|   | 
  • Kiralık Kalem (Satılık Değil Ama)

    KİRACIM OLMAK İSTERSENİZ...

    Dağların taşların taşımaktan imtina ettikleri, ademoğlunun kabullendiği yük neydi? “Sorumluluk’tu.” desem, yanlış cevaplamış olmam sanırım. Gerçi bu yükün omuzumuza konulması, Semavî Söylem tarafından ‘kabullenmek’ şeklinde, ‘tercih etmek’ şeklinde takdim edilmiş olsa da biliyoruz ki bizim tercihimizden ziyade bir icbar, bir takdir, bir kader idi. Yani kaçamayacağımız, kaçınamayacağımız ve sorgulayamayacağımız bir emir idi. Yaratıcı elbette böyle bir emir verebilir ve muhatabı olan bizler o emri tercih etmek, kabul etmek zorundayızdır. Bu emre uymazsak, omuzumuza yüklenen bu yükü reddetmeye kalkarsak, karşılaşacağımız biricik şey; helâkettir. Âhiret’te de bu dünyada da helâk oluruz. Âhir’i şimdilik göremiyoruz ama bu gerçek, bu dünyada örnekleriyle ayan beyan önümüzdedir.
     
    İki kere iki dört; sorumluyuz. Nefsimizden de bize verilenlerden, elimizde bulunanlardan da sorumluyuz. Ömürden, vakitten, bedenden, güç ve kuvvetten, yetenekten, varidattan, aileden, mahalleden, ülkeden, doğadan, kısacası bize verilen bütün emanetlerden sorumluyuz. Emrinde nefer bulunanlar, neferden; cebinde para bulunanlar, paradan; çevresinde dostları bulunanlar dostlarından; elinde silah bulunanlar, silahtan; dilinde kelâm bulunanlar, kelâmdan; eli kalem tutanlar, kalemden sorumludur.

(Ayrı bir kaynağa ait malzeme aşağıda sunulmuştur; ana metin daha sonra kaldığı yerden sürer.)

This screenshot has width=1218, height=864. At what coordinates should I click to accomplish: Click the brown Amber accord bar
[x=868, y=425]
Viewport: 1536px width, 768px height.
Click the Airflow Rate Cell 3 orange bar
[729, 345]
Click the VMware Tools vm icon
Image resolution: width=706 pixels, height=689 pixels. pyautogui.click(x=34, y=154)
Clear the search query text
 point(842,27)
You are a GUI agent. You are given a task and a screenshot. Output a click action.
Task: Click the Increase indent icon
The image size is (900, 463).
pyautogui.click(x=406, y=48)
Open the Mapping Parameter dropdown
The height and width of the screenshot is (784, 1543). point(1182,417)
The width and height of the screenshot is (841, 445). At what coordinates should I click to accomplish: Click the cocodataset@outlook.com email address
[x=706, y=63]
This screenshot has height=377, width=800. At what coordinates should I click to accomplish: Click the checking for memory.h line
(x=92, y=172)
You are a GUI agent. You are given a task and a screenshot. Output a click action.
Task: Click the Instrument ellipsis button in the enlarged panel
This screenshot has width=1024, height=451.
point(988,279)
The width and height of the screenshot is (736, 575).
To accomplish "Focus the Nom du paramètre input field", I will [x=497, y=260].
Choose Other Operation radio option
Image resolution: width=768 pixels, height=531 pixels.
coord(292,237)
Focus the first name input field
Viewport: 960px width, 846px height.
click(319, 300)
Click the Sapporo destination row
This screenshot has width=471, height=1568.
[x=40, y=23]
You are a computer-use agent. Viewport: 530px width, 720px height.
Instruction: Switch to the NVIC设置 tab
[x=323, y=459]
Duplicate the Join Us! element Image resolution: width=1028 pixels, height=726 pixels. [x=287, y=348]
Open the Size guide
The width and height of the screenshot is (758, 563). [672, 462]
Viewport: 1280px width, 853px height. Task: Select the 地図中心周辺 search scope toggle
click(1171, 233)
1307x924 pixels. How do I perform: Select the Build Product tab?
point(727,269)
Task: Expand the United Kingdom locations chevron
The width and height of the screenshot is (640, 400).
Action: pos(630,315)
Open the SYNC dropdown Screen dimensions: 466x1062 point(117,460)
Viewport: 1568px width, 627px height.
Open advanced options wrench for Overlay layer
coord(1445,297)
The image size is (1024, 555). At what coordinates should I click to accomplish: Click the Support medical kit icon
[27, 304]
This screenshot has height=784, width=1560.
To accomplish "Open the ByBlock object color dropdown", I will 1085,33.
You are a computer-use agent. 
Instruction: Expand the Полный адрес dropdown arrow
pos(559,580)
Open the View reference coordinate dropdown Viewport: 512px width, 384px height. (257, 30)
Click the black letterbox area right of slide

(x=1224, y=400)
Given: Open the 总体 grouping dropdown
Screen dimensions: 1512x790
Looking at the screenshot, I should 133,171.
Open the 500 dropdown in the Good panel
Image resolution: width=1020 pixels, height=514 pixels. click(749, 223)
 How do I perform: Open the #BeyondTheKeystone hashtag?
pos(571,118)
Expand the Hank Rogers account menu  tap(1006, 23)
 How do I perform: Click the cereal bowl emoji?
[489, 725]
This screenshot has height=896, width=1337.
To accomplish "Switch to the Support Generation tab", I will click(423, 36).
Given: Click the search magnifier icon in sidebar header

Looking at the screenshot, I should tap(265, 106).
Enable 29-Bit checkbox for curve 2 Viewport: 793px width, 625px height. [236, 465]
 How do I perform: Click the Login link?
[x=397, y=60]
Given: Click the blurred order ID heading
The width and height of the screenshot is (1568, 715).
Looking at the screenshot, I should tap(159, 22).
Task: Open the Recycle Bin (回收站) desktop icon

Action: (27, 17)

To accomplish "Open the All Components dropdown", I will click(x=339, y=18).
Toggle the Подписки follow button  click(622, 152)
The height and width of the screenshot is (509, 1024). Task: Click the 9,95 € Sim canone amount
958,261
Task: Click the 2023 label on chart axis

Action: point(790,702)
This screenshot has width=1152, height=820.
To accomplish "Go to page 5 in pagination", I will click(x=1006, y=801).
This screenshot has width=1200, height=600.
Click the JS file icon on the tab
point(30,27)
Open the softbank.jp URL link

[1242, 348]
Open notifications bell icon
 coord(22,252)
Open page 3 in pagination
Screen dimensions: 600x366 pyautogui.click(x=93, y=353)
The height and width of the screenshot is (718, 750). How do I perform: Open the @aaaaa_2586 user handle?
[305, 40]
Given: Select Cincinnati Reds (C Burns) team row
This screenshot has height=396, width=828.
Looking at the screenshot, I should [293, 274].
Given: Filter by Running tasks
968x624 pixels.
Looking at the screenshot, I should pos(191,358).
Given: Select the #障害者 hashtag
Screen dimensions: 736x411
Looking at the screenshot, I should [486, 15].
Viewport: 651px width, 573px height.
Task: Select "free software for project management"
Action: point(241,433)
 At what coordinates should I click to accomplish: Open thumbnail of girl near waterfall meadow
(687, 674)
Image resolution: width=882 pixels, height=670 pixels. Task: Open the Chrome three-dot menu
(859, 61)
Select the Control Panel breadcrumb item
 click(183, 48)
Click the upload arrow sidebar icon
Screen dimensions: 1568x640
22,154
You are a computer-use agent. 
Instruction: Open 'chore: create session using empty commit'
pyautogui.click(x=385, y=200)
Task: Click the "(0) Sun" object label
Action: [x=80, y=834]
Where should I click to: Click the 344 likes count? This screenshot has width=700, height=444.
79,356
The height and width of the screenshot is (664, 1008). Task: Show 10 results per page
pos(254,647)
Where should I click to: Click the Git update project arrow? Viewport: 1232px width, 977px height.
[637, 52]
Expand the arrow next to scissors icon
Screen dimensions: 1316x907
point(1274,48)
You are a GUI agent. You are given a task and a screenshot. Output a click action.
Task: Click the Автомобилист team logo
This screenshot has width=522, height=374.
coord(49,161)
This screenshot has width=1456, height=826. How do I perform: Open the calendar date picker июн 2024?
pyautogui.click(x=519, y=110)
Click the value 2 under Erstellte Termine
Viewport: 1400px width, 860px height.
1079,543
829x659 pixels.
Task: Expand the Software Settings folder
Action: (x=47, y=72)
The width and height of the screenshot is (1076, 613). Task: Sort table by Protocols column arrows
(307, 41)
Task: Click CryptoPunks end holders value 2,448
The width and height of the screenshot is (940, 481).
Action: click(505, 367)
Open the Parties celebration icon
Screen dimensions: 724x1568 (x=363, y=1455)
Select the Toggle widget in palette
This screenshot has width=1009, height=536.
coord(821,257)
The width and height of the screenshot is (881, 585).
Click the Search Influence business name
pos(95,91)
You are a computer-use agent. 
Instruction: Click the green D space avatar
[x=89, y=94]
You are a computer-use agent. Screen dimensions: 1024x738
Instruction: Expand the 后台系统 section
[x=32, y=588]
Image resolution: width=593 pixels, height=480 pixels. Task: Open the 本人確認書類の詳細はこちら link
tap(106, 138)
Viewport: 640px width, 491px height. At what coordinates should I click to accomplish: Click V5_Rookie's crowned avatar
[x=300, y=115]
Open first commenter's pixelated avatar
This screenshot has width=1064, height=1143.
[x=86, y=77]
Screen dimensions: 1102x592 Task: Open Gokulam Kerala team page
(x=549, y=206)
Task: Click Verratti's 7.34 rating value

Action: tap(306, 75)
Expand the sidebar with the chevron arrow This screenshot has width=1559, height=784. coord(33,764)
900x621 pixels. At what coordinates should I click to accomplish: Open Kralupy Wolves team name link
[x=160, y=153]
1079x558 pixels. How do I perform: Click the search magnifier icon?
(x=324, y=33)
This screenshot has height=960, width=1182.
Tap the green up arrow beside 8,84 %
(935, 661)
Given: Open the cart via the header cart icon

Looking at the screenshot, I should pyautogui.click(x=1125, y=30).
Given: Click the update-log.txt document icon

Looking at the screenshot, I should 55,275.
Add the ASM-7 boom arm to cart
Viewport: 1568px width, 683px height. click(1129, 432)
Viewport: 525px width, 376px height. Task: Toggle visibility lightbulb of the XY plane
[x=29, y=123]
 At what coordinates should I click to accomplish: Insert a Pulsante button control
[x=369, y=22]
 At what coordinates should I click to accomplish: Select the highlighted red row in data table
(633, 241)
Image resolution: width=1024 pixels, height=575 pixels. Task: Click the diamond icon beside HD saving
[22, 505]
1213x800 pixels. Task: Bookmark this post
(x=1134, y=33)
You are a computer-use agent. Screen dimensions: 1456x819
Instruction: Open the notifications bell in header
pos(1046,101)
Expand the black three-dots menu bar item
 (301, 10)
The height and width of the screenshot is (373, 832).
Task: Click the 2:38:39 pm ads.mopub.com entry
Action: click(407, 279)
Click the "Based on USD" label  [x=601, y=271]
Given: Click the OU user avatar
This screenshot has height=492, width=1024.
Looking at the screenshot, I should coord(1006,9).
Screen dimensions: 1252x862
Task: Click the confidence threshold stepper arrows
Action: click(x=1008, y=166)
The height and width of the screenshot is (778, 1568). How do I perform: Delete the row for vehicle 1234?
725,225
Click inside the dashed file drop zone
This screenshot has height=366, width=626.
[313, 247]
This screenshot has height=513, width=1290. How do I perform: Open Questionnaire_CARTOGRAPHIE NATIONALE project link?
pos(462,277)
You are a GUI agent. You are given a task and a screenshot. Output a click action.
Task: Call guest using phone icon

    16 sene mektep gördüm ve son olarak da edebiyat fakültesinden mezun oldum. Başkaları başka şeyler, başka marifetler öğrenirlerken bendenizin de eline bir kalem verdiler ve onu tutmasını öğrettiler. Sonra da dediler ki “Öğrenebildiğin kadarıyla bu kalemden sorumlusun.” Bir de şunu eklediler: “Bak ha! Eline verdiğimiz bu kalemi iyi ve doğru kullan, çünkü o bir ilaç kadar tedavi edici ama bir silah kadar da öldürücüdür!”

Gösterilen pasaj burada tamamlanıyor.